You must clear up after your dog by law. If a council officer sees you failing to clean up after your dog, you will be asked to clear it up or you can be given a fine (fixed penalty notice) which allows you to pay £100 rather than be prosecuted. If you fail to pay the fine within 14 days, legal proceedings will be started. A Magistrate's Court may impose a fine of up to £1,000.
A Public Space Protection Order relating to greater dog controls was made on the 1 June 2016 and replaces a number of out of date by-laws and deals with issues such as dog fouling, and other forms of irresponsible dog ownership.
It makes it an offence to fail to:
- Pick up after your dog (dog mess) - this will now include all land to which the public can gain access
- Put a dog on a lead when directed to do so by an authorised officer – this allows our officers to request a dog is put on a lead when it is causing nuisance and/or danger to other persons and their dogs
- Provide the means to pick up after your dog, such as dog mess bags, when asked to do so by an authorised officer
Barking dogs can legally be considered a nuisance. We can give the owner a notice stating that the noise must stop, and ask for certain things to be done to achieve this. If the problem continues the owner may face a fine of up to £5,000, and also risks having the dog removed in order to stop the nuisance.

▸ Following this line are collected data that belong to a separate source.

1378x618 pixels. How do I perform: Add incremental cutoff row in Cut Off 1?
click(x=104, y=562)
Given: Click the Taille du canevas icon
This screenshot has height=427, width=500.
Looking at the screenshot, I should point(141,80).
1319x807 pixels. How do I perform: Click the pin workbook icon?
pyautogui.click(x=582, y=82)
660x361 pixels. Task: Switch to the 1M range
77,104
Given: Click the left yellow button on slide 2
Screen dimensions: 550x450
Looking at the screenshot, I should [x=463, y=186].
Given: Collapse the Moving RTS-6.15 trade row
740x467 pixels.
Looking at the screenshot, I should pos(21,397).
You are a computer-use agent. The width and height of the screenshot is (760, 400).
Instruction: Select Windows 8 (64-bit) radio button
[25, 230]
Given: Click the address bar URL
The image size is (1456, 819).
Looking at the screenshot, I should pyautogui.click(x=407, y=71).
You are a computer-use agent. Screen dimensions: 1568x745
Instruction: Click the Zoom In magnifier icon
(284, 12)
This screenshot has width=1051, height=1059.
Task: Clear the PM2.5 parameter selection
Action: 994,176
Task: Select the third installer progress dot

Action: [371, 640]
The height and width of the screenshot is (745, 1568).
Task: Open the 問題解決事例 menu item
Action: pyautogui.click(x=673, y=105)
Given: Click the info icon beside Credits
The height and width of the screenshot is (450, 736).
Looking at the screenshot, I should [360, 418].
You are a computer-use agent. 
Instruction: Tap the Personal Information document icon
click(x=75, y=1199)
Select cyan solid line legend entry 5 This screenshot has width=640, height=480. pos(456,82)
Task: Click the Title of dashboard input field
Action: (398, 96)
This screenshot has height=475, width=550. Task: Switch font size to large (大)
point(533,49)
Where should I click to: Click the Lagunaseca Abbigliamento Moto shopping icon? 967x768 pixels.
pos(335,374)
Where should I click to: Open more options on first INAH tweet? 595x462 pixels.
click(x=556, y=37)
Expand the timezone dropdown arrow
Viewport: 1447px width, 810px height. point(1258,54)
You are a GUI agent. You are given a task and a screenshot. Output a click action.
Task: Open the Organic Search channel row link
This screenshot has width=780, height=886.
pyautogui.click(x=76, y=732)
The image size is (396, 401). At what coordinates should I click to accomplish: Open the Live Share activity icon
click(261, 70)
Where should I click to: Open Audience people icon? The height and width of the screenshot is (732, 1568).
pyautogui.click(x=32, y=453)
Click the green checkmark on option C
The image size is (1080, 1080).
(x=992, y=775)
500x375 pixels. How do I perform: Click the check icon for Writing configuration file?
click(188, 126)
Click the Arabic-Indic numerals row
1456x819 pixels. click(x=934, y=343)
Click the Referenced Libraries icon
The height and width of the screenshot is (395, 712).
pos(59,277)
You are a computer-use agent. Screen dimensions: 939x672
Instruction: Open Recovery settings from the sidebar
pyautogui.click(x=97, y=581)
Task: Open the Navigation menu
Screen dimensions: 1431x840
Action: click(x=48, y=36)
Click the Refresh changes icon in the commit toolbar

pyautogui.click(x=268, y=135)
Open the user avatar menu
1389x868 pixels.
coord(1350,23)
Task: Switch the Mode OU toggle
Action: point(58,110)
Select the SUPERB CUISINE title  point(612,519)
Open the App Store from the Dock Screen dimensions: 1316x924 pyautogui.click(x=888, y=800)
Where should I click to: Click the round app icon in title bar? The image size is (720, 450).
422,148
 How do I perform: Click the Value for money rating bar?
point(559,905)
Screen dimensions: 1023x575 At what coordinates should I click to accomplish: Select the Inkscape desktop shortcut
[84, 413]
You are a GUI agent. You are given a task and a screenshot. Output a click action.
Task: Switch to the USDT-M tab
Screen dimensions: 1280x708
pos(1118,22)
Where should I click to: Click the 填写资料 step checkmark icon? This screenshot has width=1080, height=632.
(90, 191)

If your dog's barking is making neighbours complain you can contact the dog warden for advice on ways of dealing with a dog's barking which is causing a nuisance.
Stray and lost dogs
Report a stray or lost dog, you can also call 01858 828282 to report a lost or stray dog.
If your dog is in a public place without supervision it is classed as a stray dog. Our dog wardens pick up stray dogs and the owner will be charged £25 plus kenneling costs before the dog can be returned. If unclaimed after a few days, the dog is taken to rescue kennels. If unclaimed after 7 days it may be found a new home, with a new owner. This new person becomes the legal owner. If a dog has an identification tag we can contact you to arrange for its return.
Microchipping your dog
By law a dog in a public place must be wearing a collar and identification with its owner's name and address on and, as of 6 April 2016, it must be microchipped. Owners can be fined £500 if this is not the case.
Microchipping is now recognised as the most effective and secure way of permanently identifying a pet. A unique identification number is registered to the animal and the owner's details are placed on a national database. It is estimated that less than half of all dogs that go missing each year are reunited with their owners. Getting your dog microchipped and keeping the details up to date gives the assurance that should they become lost (or be stolen) they are more likely to be returned to you safe and sound.